Since MediaWiki's primary development audience is Wikimedia projects,
having fairly broad changes implemented won't be an issue, and having
highly specific things implemented can be done via extensions. The
question is, am I right in thinking we *will* want to be able to do X,
Y and Z that we can't right now, and if so, what *are* X, Y and Z?
Determining the latter might prove difficult. We don't know quite how
someone wishes to learn something until that time comes; various
different learning methods suit various different learning materials,
teachers and their students.
When the participation grows large enough we should be able to establish
requirements defined by existing deficits in the internet environment
detailed enough to inspire developers; unless we stagnate into a top
down mandated culture specified by "not the Wikimedia Foundation" way or
"wiki only welcome here". I anticipate Wikiversity will quickly grow
large enough to help put some further severe pressure on
interoperability requirements of all online software. People who write
free molecular analysis software and interactive nano design editors
would obviously like them used productively but file formats can be a
severe hurdle. Both development groups are likely to receive feedback
from diverse user groups at Wikiversity attempting to work together.

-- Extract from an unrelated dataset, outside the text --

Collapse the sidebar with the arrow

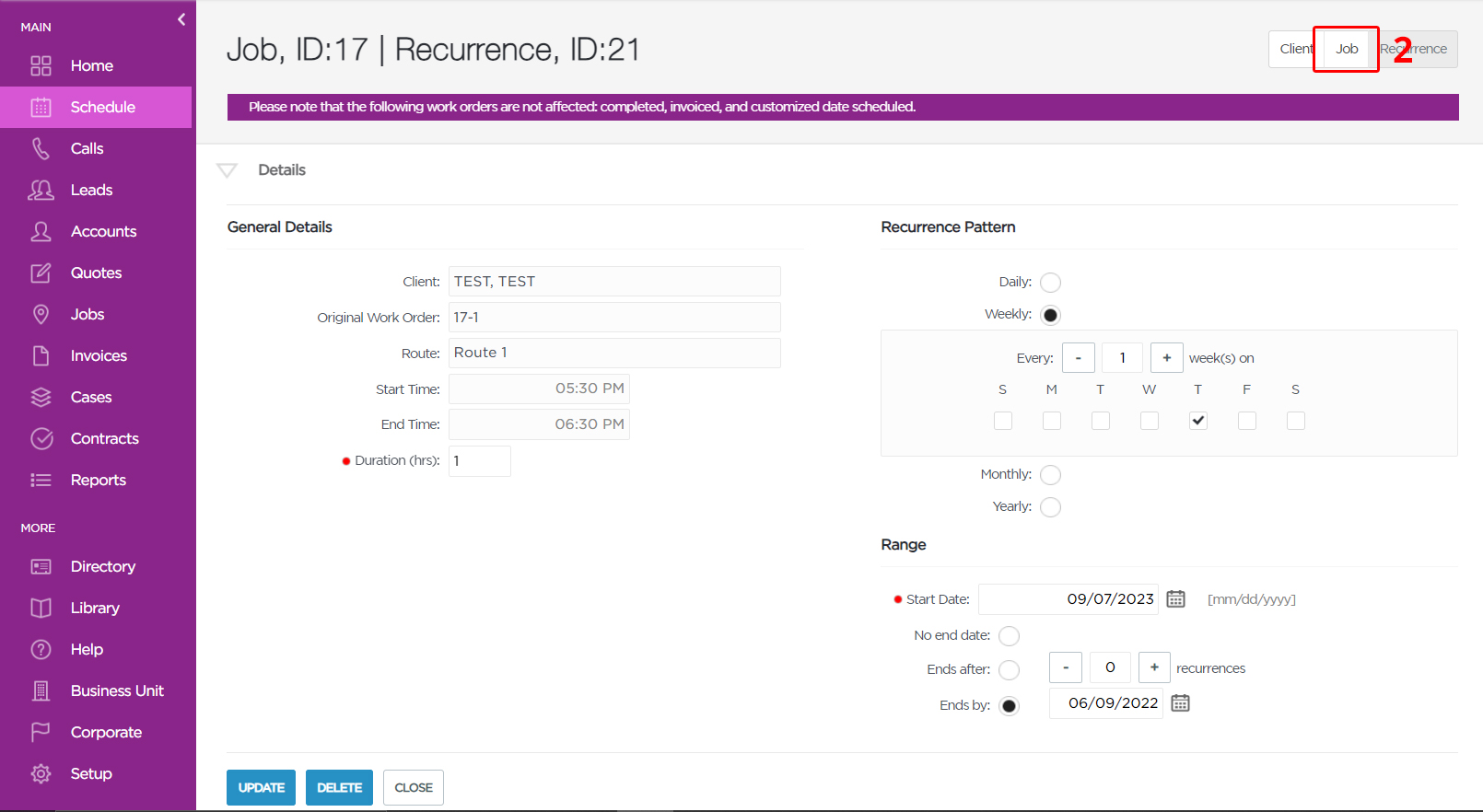click(x=181, y=19)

Personally I am tired of enough computing power to run the Apollo
program sitting on my desk and being used for little other text editing
or web browsing ...... and I am not a world class programmer ..... and
while in the past I ran a business that could afford 25K-50K/year for
desktop video processing tools and CAD tools ..... I am not currently so
situated. No doubt others find themselves in a similar situation.
When the participation at Wikiversity is diverse and large some stone
soup projects should emerge. Probably often by Wikiversity Portals
adopting independent projects or acting as virtual user clubs for more
esoteric software tools not of widespread interest to the general public.
When we get a little "free engineering" and other "free expertise"
added
to free software development and free learning and publishing then I
think Wikiversity or the equivalent elsewhere is going wild and wooly
places headed in the direction of a "singularity" even if such a event
as predicted and hoped for by "singularitarians" never actually happens.
A finite elements package or molecular design package in Java embedded
in free online text books to allow widespread free verification of new
scientific findings will go a long way to rocking the
educational/industrial complex's worldview. Matlab, Cosmo,
ProEngineer, Ideas, Autocad, Adobe, 3DSMax, etc. are too expensive and
therefore unavailable for most people. What point in spending a decade
and billions on proving out and patenting kapton for secret use by the
U.S. military in highly overpriced tools of the oldest trade when a
couple of thousand teenagers mentored in a free learning environment by
proven world class scholars can design better material, receive
worldwide assistance in testing or verifying it, and then use proven
models to "free" it to the world so it cannot be monopolized by big
industrial conglomerates all within the context of an international free
learning portal? Suddenly instead of keeping everything secret, at
least until it is patented, and then too expensive for widespread use;
there will be accelerating trends again towards rapid public development
accessible to everybody.
It will start slow but it will integrate to large influences in our
society. Obviously a large restoring force exists in that once people
realize they are doing valuable work many will wish to drop out and
exploit it. Existing society trains us this way. Still once it
becomes obvious big useful things can be accomplished by hordes of
people collaborating over the net the frequency of actual golden eggs
should continue to rise.
User:Roadrunner at Wikiversity has some interesting concepts revolving
around nonprofits and grant funding. Basically he supports small
tailored non-profits that can help sustain individuals drives towards
personal development, credentials, and effective R&D. He sees
multitudes of these interacting with and supporting a broader
Wikiversity concept than we are initializating today.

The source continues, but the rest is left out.